I don't want to scare anyone..

This is me...we are all different even though we have the same disease..

What works for one person, doesn't always work for the other..I must be the other :'(

I am stopping all my pills and letting nature take its course..I am so tired so very tired..
The holidays are overwhelming me this year, and I just want to run away from it all.

Just not sure where to run to....at times like this I wish my mother was still alive.

She always said the right things and made good sense when I was feeling down..
But shes gone and I don't know where to turn, so here I am posting at 4:46 a.m.

Thanks for letting me vent....
You guys are the best...ciao...Serra buona ...

Gonna try to rest........I am too keyed up right now..

I think I'll smoke a doobie to take the edge off, and open some of that wine I was saving for a special occasion....

Tonight seems just right for opening up and dusting off that special bottle I had for
way too long......Salute..cheers, bottoms up, oops exept mine..ouchie there too..

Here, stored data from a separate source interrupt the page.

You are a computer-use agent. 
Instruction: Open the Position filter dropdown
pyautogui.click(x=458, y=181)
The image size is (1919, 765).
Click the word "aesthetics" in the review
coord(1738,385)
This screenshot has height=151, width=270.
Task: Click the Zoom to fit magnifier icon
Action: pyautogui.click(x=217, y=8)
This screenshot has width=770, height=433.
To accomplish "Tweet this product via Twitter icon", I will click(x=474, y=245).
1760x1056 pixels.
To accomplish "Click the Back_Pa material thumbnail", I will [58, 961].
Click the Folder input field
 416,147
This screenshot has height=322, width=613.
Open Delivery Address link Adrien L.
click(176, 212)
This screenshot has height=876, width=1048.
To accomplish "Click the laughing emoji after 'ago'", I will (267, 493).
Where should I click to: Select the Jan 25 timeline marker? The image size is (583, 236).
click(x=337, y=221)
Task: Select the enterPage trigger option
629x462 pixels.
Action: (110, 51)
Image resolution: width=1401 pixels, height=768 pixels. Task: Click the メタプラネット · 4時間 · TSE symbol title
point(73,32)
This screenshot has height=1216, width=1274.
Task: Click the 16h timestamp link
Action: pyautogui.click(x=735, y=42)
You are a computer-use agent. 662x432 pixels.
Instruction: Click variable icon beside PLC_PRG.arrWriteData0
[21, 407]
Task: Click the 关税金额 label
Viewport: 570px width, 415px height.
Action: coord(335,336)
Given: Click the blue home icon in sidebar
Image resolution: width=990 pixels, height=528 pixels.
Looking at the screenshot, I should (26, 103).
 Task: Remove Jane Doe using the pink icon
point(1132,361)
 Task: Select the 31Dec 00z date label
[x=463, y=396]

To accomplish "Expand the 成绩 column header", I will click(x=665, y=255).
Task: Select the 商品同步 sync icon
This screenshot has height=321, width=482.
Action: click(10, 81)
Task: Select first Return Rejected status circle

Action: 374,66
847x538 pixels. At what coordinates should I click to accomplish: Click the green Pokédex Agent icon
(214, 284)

Say good night Gracie...........Gracie says to George, Good night Gracie ;)
Live Love Laugh and dance like no ones watching.
Laughter is the best medicine, so try to have a laugh everyday..Even if your not feeling your best, think about something that was funny at one time in your life and work with it..   :o)

Offline aztecan

  • Member
  • Posts: 5,429
  • 29 years positive, 57 years a pain in the butt
Re: Cellulitis..(sigh)
« Reply #1 on: November 18, 2007, 08:48:30 PM »
Hey Ubotts,

I hear you. After 22 years, seems like things started to happen all at once for me too.

All we can do is take a day at a time and hope for the best.

I don't smoke the green, cause it makes me ill (allergic). But, a nice glass of wine or two sounds like a great idea.

Hang in there. We are hiking this path together and sometimes we all end up stumbling over the rocks.

HUGS,

Mark
"May your life preach more loudly than your lips."